[Required work]:
**a)** Answer these from the child support ruling below:
(i) What sum did the Father pay on October 28, 2019?
(ii) What amount does the Father accept as Madison's tuition?
(iii) How large was the student loan Madison used for the 2020-2021 school year?
**b)** Please explain, in one to three sentences, why the child support ruling below refuses to lower support because of the Mother's alleged conduct.

[Given passage]:
***

D. Conduct of the Mother
[47] The Father seeks an order that he pay an amount for child support that is less than the Guidelines amount “due to the Applicant’s contribution to a lack of a relationship between the Respondent and Madison.”
[48] I was directed to no authority that supported the proposition that the conduct of a parent should affect the quantum of support payable for a child.
[49] As stated in C.M.M. v. D.G.C., 2015 ONSC 1815, at para. 90, following Richardson v. Richardson, 1987 58 (SCC), [1987] 1 S.C.R. 857, at paras. 13-16:
[90] First, child support is the right of the child. Second, no contract or agreement can oust the court's jurisdiction in respect of child support. Parents cannot barter away a child’s right to support. Third, the parents' conduct at the time of the child's birth and thereafter, and at the time of the Agreement, is irrelevant to the child's entitlement to support. Finally, the court is always free to intervene and determine the appropriate level of support for a child. [Citations omitted, emphasis added.]
[50] Accordingly, no variation in child support will be made as a result of the Mother’s alleged conduct.
E. Contribution by Madison
[51] The Mother seeks an order that the Father pay his share of Madison’s post-secondary school costs.
[52] The Mother does concede that the Father paid the sum of $6,664.21 on October 28, 2019, after this Motion to Change commenced. The Father maintains that this was in complete satisfaction of Madison’s s. 7 expenses for 2018 and 2019, whereas the Mother indicates she did not understand that this was a final settlement. I have reviewed the Father’s evidence on this issue, which is the offer to settle made by the Father as to section 7 expenses arising from the first and second years of Madison’s post-secondary education, and the Mother’s acceptance. I agree that the expenses associated with the first and second years have been resolved. Only Madison’s third year s. 7 expenses must be determined.
[53] The Father accepts that Madison’s tuition was $6,071. In the preceding years, the Father has accepted that he needs to pay for Madison’s books, parking, car insurance and fuel at $40 per month, which was part of the Seppi Order. The Mother has conceded that gas money has been less this year due to classes being online, but Madison still travels to school a couple of times per week.
[54] When calculating his obligation for the previous years, the Father totalled Madison’s tuition, books, parking ($590-620), car insurance ($2,169.68 for eight months), fuel at $40 per month, plus a one-time expense of a computer. The Mother has indicated that Madison gave up her parking pass, but pays for parking on a per diem basis at least twice a week. No specific cost was provided. While no receipts were provided for car insurance and gas, the Father accepted the insurance costs in the past, which remained consistent.
[55] Madison supported her own education for the school year of 2020-2021 from the following sources:
a) A student loan for $6,328; and
b) Employment income of approximately $4,956.64 after taxes from the March of Dimes and approximately $200 from McBurl Corp. in the summer of 2020 before she started at the March of Dimes.

***

[Exercise data]:
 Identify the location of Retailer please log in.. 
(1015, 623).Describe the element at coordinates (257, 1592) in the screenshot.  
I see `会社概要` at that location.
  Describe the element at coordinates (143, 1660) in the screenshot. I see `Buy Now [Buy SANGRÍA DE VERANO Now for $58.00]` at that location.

***

[Task solutions]:
**a)**
(i) $6,664.21
(ii) $6,071
(iii) $6,328

**b)** The court was directed to no authority holding that a parent's conduct should affect the amount of support payable for a child. Following C.M.M. v. D.G.C., it treats child support as the right of the child and holds that the parents' conduct is irrelevant to the child's entitlement to support.